**Отрывок:**
-------------------------

К первому исполнению «Белых ночей» Делла-Вос, художница с пониманием, женщина со вкусом, из случайных тряпочек соорудила мне премилый костюм. Юбка была пестрая, розовых оттенков, лиф — темный. Маленькая шляпка, митенки и зонтик — из личного гардероба Делла-Вос — дополняли «туалет», делали его верным по стилю. В таком виде вышла я на сцену скромного переславльского зала, села в кресло и поведала немногим слушателям историю Настеньки. Через много лет мне рассказали, что в созданном там музее висит мой портрет, а среди экспонатов красуется самодельное Настенькино платье. Очень меня это тронуло.

Великий артист Давыдов утверждал, что надо «захлебываться жизнью». В то лето я так «захлебнулась», что могла и задохнуться, если б не Настенька — она открыла шлюз, через который излила я восторг, слезы, волнение, ожидания, и не только ее — свои. Наверное, поэтому «Белые ночи» прозвучали звонко, искренне, горячо. Они вошли в мой репертуар на многие годы, я очень любила читать их с эстрады — перестала только из-за возраста — и всегда находила отклик в слушательских сердцах. Я уже приводила письмо Качалова, сейчас не могу удержаться и не привести строки из письма известного исследователя театра и моего доброго друга Виталия Яковлевича Виленкина: «… очень давно — в середине 20‑ х годов, в битком набитом зале Политехнического музея на одном из “вечеров Достоевского”, Вы, выступая после Степана Кузнецова — Мармеладова, Кореневой — Lise Хохлаковой, {238} Качалова — Ивана Карамазова, Москвина — Мочалки, как-то потихоньку вышли откуда-то сбоку, сели в кресло, расправили складки белого концертного платья и вдруг стали Настенькой из “Белых ночей”. Что же это было? Чудо какое-то. Помню, что многие аплодировали в слезах, особенно молодежь. Как меня поразил, вернее, пронзил тогда Ваш голос, в котором было что-то такое по-достоевски напряженно-звонкое, терпкое, невероятно чистое, молодое, незащищенное… Некоторые интонации Ваши, тоже неожиданные, пронзительно трогательные, за душу берущие, слышу до сих пор…»

 

Кончилось благословенное лето в Переславле-Залесском. Мы обживали свой новый дом, с удовольствием привыкали к настоящей сцене, просторному зрительному залу, удобным гримуборным. В репертуар МХАТ 2‑ го перешли лучшие спектакли Первой студии.

-------------------------

**Представленные сведения:**
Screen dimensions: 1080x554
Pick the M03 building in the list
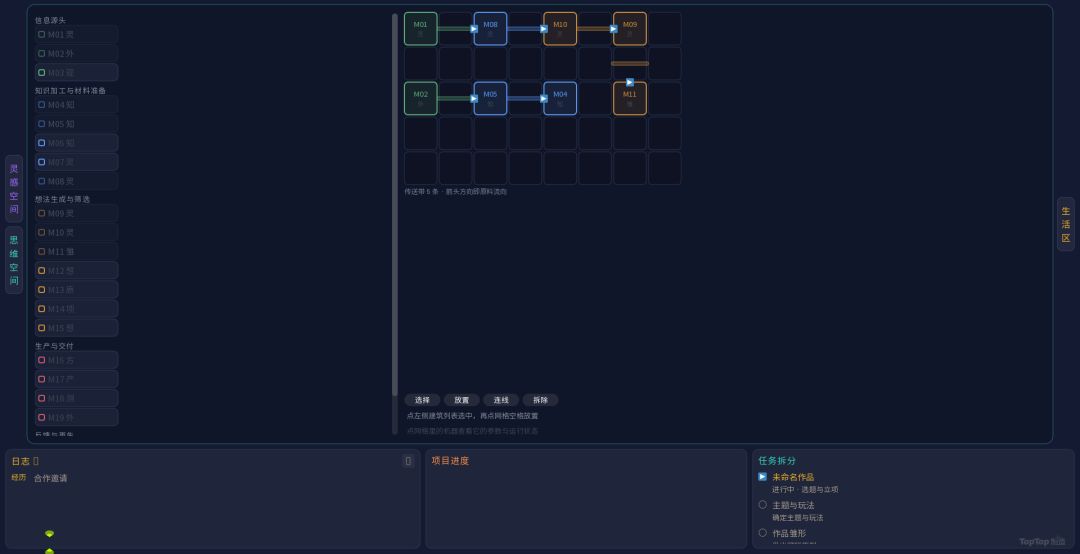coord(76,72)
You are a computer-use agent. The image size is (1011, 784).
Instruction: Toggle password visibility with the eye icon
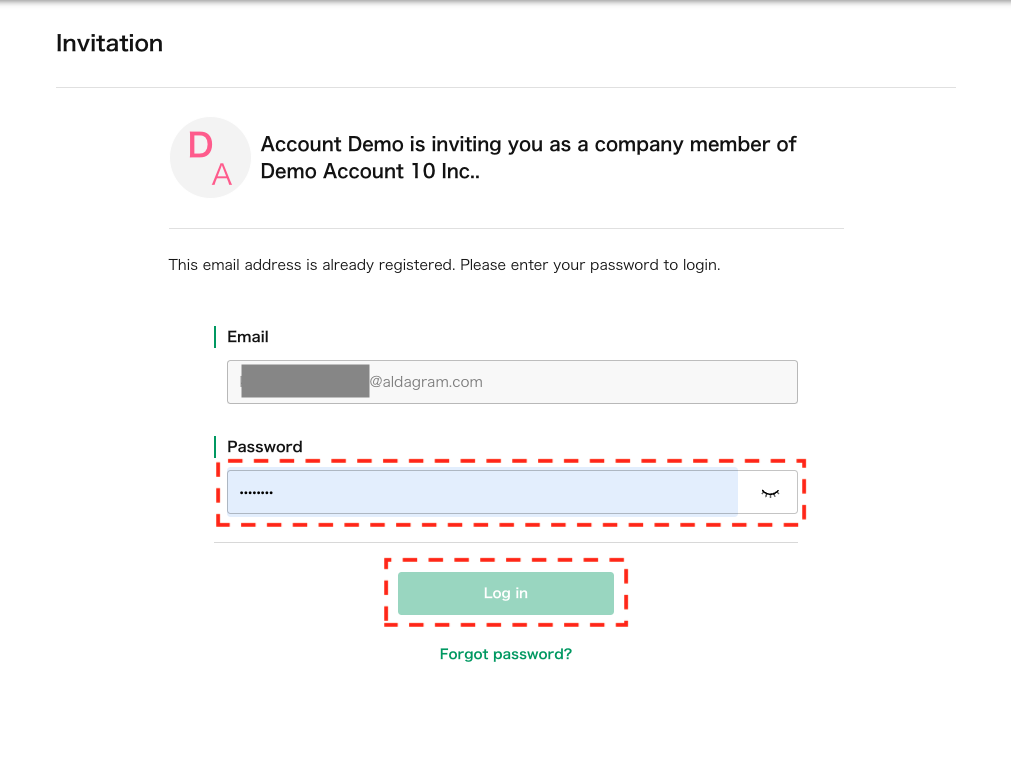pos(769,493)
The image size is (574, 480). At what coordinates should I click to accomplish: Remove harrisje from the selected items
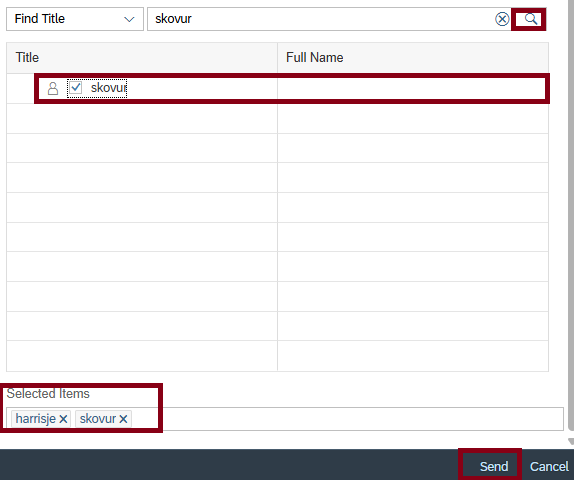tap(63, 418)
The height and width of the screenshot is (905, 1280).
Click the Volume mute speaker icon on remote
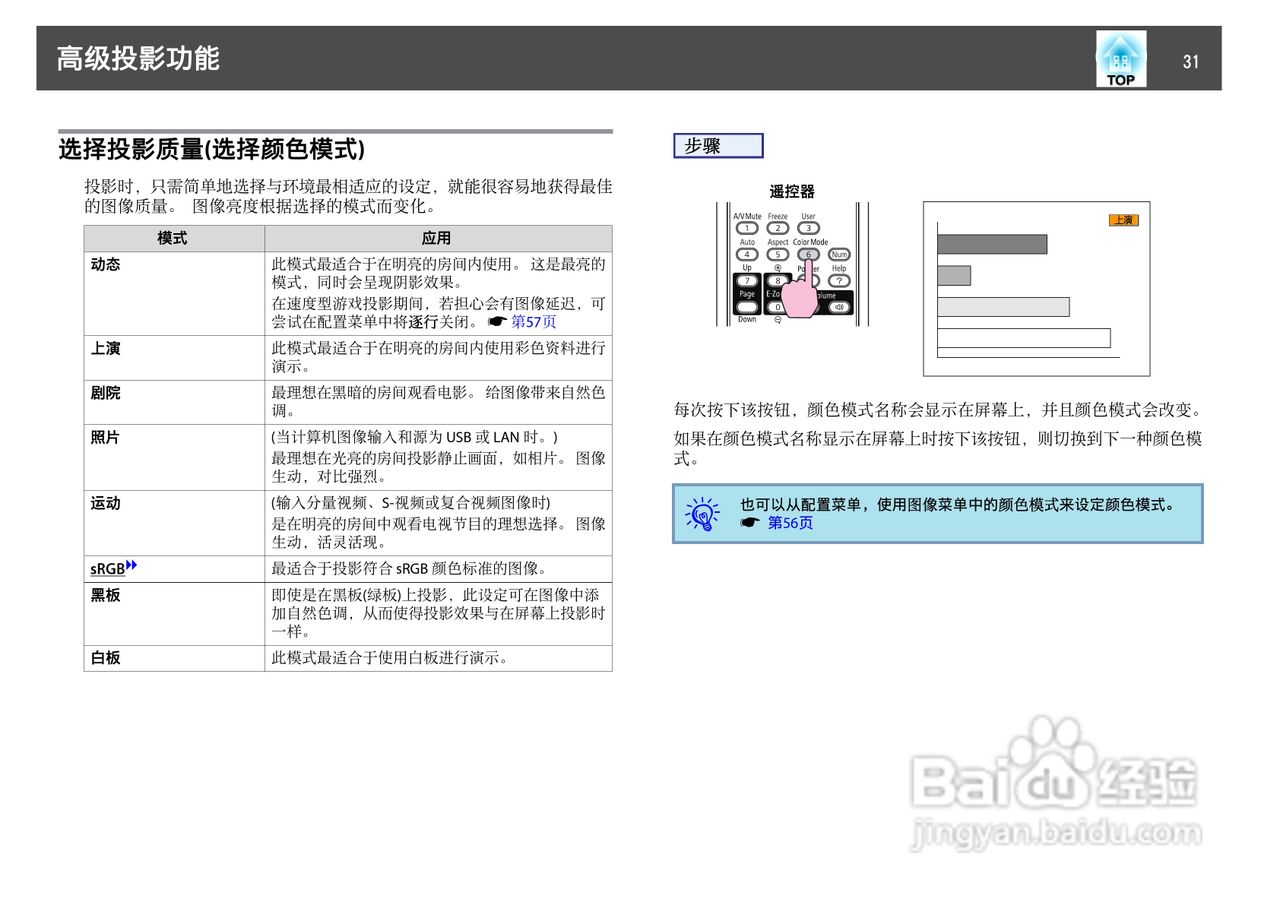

-------------------------

**Что требуется:**
a) Из чьего гардероба, согласно отрывку о «Белых ночах», были взяты шляпка, митенки и зонтик?
b) Приведите продолжение отрывка о «Белых ночах», начиная после его последней фразы.
Записи никак не связаны с отрывком о «Белых ночах».

**Результаты:**
a) Из личного гардероба Делла-Вос.

b)
Зимой выпустили «Гамлета» с Чеховым в главной роли. Всем прежним спектаклям пресса давала самые разноречивые оценки, но вокруг «Гамлета» началась форменная буря — рецензенты скрещивали перья, как шекспировские герои шпаги. И хотя на премьере, после окончания спектакля, Луначарский зачитал приказ о присвоении Чехову, первому из нас, звания заслуженного артиста, не просто шишки — камни полетели на голову бедного принца. Отрицающим спектакль все не подходило в Чехове — рост, фигура, голос, прочтение роли. Его обвиняли во всех смертных грехах, ему приписывали мистику и религиозный экстаз. Я не берусь, да это и не входит в задачу моих личных, субъективных воспоминаний, делать анализ спектакля и давать ему конечную оценку. Могу лишь утверждать, что многие-многие зрители были оглушены новым, неожиданным проявлением таланта Чехова. К ним принадлежала и я. При всем моем поклонении Качалову я понимала тогда и признаю сейчас, что Чехов был самый удивительный Гамлет из всех мною виденных. Меня подавила сила духа в хрупком теле, высота ума и такая глубокая правда, пред которой должны бы увянуть самые злые языки. Мне не все нравилось в спектакле, например, символические, одинаково похожие на мышей придворные — грубо. Зато художник Либаков скромными средствами, из черного бархата и цветных окон, создал ощущение средневековой пышности. Хрустальной, неземной в своей небесной чистоте была для меня Дурасова — Офелия. {239} И соответствовали моему романтическому представлению об «актерах» их исполнители: Жилинский, Бибиков, Жиделева, Куинджи — стая, в чьей вольности слышались радость и печаль, свобода и обреченность.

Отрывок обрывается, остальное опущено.